Developing a Home Practice: How to Sequence a Practice
Sequencing a practice is a subtle art with many different approaches. The most general and well-rounded way is to approach it from an energetic perspective. Just as a workout at the gym has a progression, so should an asana practice. The different categories of poses have different effects, which need to be taken into account. We will think of the poses in terms of whether they are activating, balancing or settling.
Standing poses are usually introduced first to the new student. No matter how stiff you are, they give you a chance to open up the legs, hips and lower back with more control than seated poses and forward bends. They also begin the process of opening up the shoulders and trunk in preparation for back bends.
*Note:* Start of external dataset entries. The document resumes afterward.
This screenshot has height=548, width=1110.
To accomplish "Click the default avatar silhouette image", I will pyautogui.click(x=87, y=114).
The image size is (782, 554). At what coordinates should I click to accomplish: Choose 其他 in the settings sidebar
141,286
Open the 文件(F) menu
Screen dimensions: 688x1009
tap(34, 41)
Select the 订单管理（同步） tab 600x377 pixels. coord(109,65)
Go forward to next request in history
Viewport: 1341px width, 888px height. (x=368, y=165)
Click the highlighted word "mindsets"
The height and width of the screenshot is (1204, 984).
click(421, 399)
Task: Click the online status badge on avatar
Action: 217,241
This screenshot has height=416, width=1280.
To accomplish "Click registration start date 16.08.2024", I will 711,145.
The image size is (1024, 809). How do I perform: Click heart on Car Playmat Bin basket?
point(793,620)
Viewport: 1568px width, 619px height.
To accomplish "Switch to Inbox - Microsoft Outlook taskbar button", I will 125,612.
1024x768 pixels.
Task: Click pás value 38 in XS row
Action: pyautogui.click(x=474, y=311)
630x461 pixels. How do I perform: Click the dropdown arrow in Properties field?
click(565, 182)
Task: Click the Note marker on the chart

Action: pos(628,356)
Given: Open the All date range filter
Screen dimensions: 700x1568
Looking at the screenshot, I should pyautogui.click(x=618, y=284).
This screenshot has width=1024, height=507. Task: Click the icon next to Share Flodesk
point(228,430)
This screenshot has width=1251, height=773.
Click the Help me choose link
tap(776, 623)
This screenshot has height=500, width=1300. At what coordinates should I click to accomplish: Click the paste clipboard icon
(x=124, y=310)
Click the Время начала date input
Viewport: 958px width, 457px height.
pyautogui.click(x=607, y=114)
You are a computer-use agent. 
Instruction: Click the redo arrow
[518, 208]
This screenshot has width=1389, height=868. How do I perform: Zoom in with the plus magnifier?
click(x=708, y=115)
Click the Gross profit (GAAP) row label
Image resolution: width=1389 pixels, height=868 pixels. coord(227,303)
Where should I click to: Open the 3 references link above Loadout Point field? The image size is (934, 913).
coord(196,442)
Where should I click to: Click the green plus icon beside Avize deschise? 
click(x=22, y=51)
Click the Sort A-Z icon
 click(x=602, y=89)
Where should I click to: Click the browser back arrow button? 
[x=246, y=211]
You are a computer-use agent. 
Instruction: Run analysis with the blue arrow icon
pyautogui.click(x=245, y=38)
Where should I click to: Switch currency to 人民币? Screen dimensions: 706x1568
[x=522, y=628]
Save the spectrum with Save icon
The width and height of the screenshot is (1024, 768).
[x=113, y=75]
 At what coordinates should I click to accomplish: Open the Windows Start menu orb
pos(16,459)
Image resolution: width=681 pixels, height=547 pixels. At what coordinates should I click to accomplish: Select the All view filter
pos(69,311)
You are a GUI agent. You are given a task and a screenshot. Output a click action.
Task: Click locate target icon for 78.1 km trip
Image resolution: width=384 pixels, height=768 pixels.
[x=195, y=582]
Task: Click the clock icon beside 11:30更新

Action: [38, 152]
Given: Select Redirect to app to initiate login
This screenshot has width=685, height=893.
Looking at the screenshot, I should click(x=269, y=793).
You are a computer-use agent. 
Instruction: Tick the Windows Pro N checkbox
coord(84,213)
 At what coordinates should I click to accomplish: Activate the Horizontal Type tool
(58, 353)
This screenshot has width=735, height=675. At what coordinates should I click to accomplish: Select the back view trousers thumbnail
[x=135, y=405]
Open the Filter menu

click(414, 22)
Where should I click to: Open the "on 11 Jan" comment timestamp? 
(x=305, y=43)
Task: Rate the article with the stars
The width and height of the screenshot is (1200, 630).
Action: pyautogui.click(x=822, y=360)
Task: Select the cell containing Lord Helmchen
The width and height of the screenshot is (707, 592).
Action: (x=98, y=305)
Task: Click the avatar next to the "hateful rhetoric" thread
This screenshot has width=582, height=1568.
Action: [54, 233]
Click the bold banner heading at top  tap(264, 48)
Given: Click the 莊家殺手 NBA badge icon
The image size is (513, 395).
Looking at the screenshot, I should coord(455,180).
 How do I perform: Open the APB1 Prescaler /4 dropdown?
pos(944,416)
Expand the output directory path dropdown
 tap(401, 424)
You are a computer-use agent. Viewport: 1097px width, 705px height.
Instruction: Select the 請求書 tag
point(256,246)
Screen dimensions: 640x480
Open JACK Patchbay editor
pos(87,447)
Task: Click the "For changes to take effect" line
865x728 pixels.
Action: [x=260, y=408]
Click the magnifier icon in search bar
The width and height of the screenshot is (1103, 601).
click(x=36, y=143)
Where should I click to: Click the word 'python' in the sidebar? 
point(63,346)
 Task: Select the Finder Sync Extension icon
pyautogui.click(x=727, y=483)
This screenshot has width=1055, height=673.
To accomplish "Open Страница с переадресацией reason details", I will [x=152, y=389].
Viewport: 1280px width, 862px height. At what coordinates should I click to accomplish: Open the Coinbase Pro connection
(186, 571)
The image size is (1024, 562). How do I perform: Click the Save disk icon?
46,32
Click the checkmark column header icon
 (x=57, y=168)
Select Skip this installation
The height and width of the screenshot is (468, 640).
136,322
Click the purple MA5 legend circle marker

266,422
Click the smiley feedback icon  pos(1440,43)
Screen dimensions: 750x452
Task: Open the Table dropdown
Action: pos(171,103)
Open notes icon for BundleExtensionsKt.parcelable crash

They are energizing and invigorating, and are the easiest to move through safely when you want a more active practice. Generally speaking, these can be considered activating poses, though they are also stabilizing for the nervous system. Standing forward folds such as Uttanasana (Intense Stretch Pose) and Prasarita Padottanasana (Wide Spread Feet Pose) can have a balancing and even settling effect if practiced with the head resting lightly on some kind of support such as the seat of a chair or blocks.
Surya Namaskar, or the Sun Salutation, is a way of linking several poses together in a smoothly flowing sequence. (See the article "Surya Namaskar: The Sun Salutation" from April 2006.) Some variation of it is often thrown in at the beginning of yoga classes in order to warm the body up. It can be modified to make it easier or more challenging, to make it gentler or more vigorous. It can be immensely challenging for those with a limited range of motion. Sometimes people think that you are not doing yoga if you do not have a Sun Salutation in your practice. This is entirely untrue. It is not the external trappings, but the inner awareness of a practice that make it yoga. The Sun Salutation is merely a tool, as are all the asanas, with which to anchor your awareness in the body, in the present. Depending on which poses you choose to include, Surya Namaskar can be more or less invigorating and challenging. For the purposes of sequencing, it should be considered activating.